From Gunshot Echoes (2008), a single complete story, “Mexican Holiday,” was extracted in 2011 as a stand-alone, promo-priced, short story volume complete with its unique cover. Since the story in itself is an excerpt from the parent volume designed to entice readers to the complete book, here I must resort to a second-level excerpt to convince the reader first to purchase the quick-read PDF, and depend on that acceptance to take them to the complete collection in paper print or full length ebook—a nibble, then a bite and then the whole plate.


“Mexican Holiday” is anything but, as it unravels into an international kidnapping and drug smuggling terror experience. The protagonist is a travel magazine freelance writer who, with the aid of some friends and fellow travelers, saves the day for, and most of the lives of, a tour bus full of panicked vacationers from north of the border.

EXCERPT, from “Mexican Holiday,” from Gunshot Echoes:

Our Mexicana Oro tour bus pulled into a restaurant in the border town of Sonoyta for the scheduled lunch stop. The last rest and shopping stop was arranged for San Luis Rio Colorado, 200 kilometers back and we were ready for a leg-stretcher. The newly refurbished bus was air-conditioned, obviously designed for the comfort of the nearly all-North American passengers. In fact, all passengers were American when the bus departed San Diego the day before for Ensenada and Mexicali. Following a leisurely morning around Mexicali after the first overnight stay of the tour, many of the American tourists were astonished and some offended when two surprise Mexican nationals responded to the driver, Carlos’s, “All aboard.”

…I did not pay particular attention to the two Mexicans during our souvenir-shopping stop earlier in San Luis, but did notice now they sat together in the restaurant, not sharing a table with any of the other passengers. Had I been alert to them at the time, I probably still would have dismissed any concerns, assuming it to be expected for two Mexican outsiders to bond with one another after having been thrown together in this assemblage of North Americans.
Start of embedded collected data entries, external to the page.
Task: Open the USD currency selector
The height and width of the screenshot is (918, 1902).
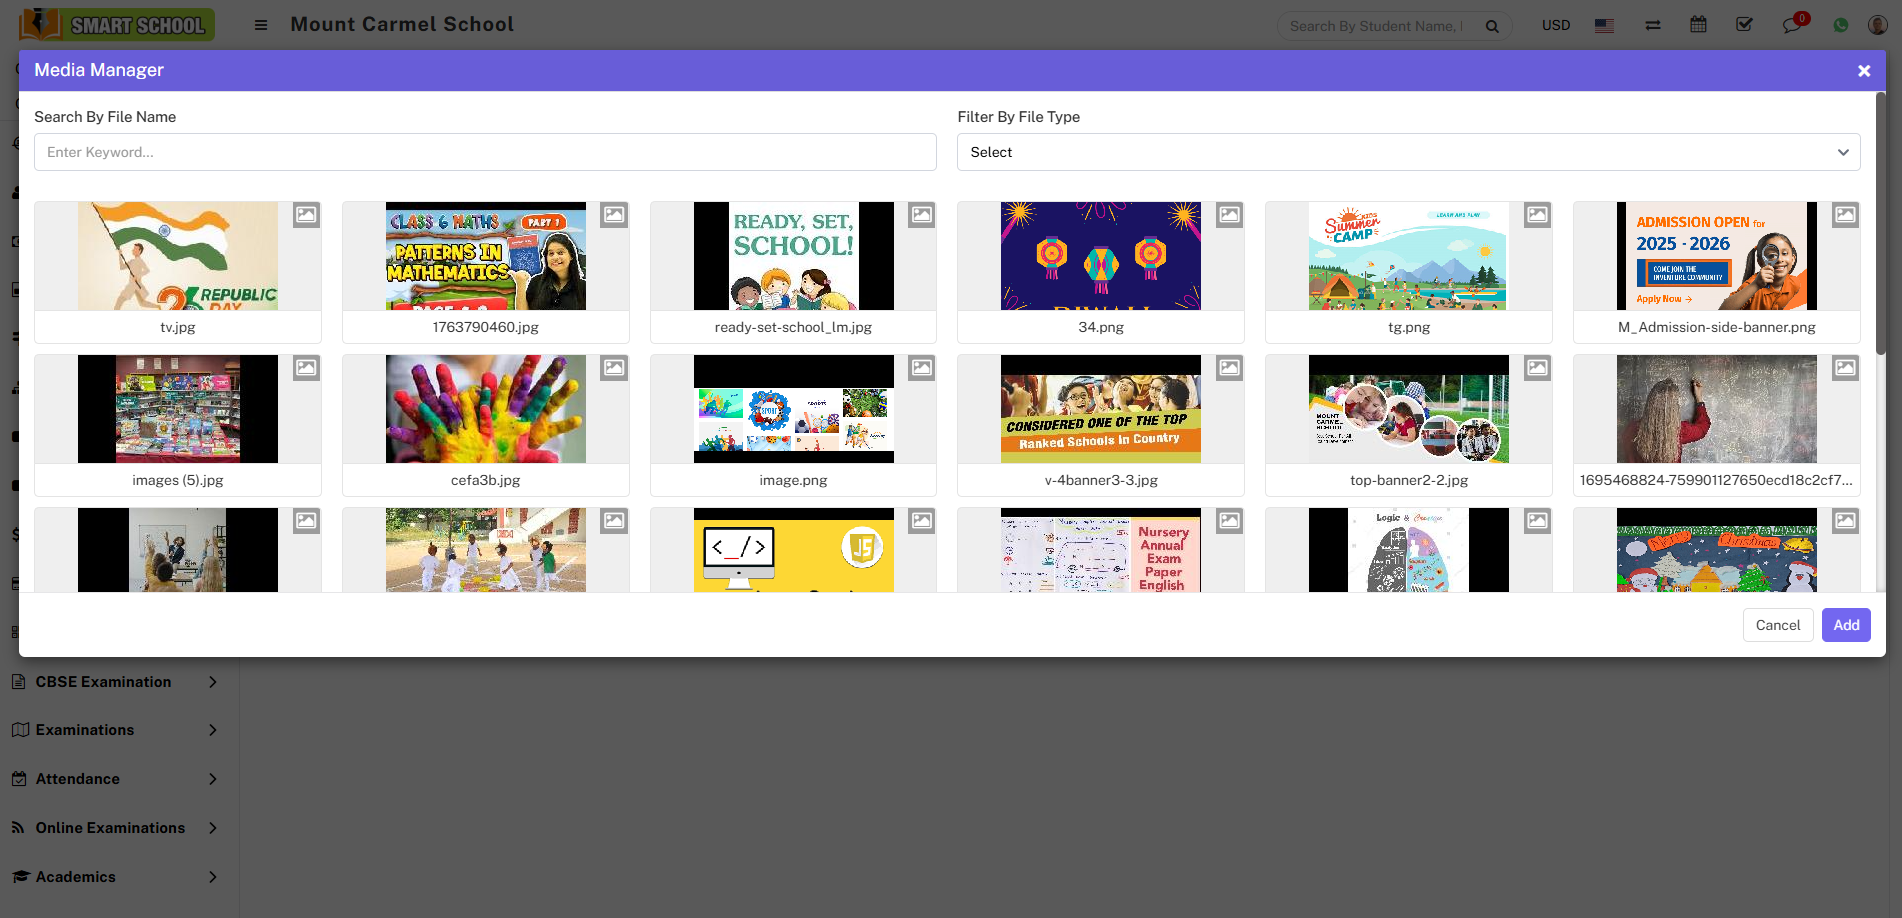Action: point(1555,25)
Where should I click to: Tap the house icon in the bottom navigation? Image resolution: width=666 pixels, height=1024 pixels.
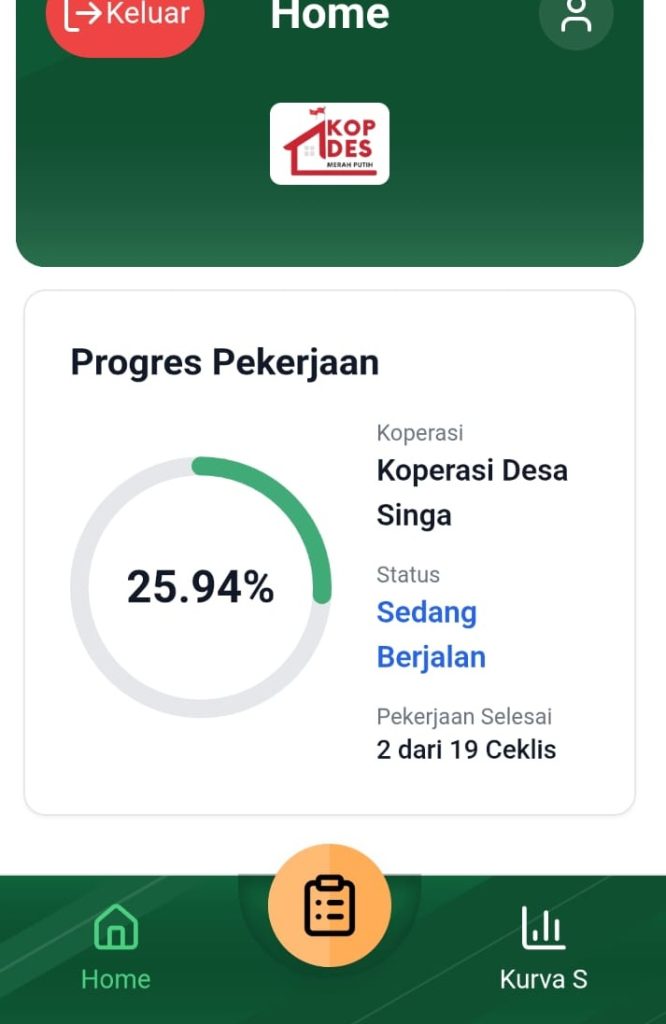(x=116, y=927)
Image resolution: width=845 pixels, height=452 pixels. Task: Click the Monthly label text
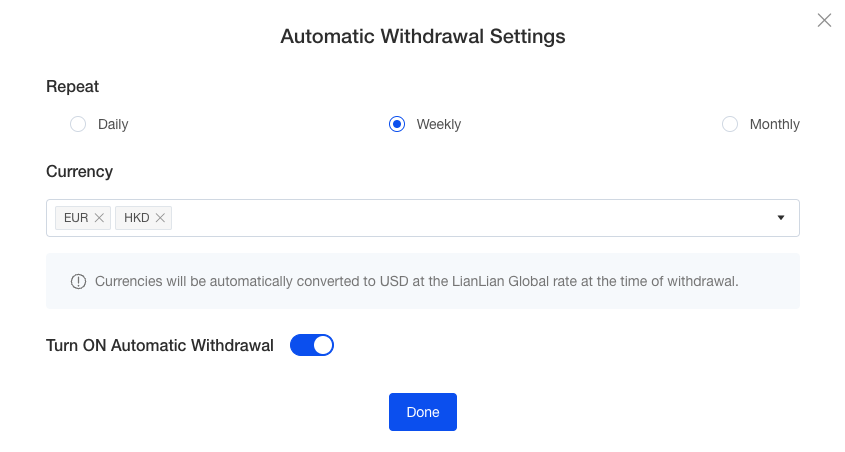pos(774,124)
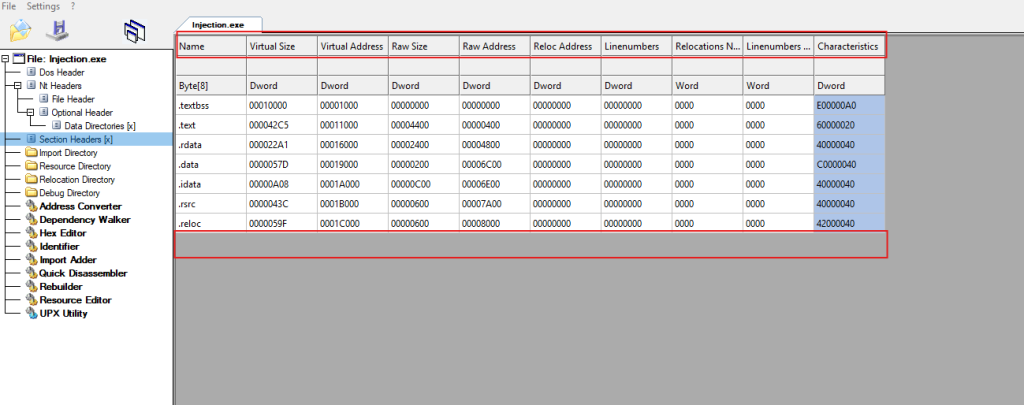Viewport: 1024px width, 405px height.
Task: Collapse the Optional Header tree node
Action: click(x=31, y=113)
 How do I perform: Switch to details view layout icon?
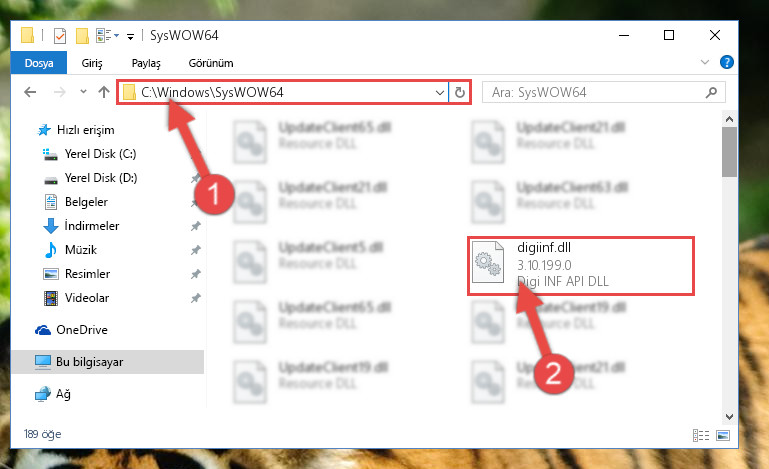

…I became uneasy when Carlos tooted for our departure, and a third Mexican man appeared and asked to join the tour. This newest member of our group did not dress as well as our earlier hitchhikers who were in sports jackets and ties. He was in workman’s clothes and carried a canvas valise, which likely contained his tools I deduced, unlike the earlier two who were traveling without luggage.

…All was right with the world—until I became aware that Carlos was bringing us to a stop in the middle of the highway.

Two police cars angled across the two-lane highway, with blue lights flashing on top, made a substantial and imposing roadblock. An adventurous driver with something to hide and who may have considered speeding past them on the open shoulder, and then outrunning them, would have to think twice. With one cruiser pointed in each direction, a rabbit would have a cruiser on his tail in no time. Carlos indicated no such notion: he was already reaching for his wallet when the two troopers climbed aboard.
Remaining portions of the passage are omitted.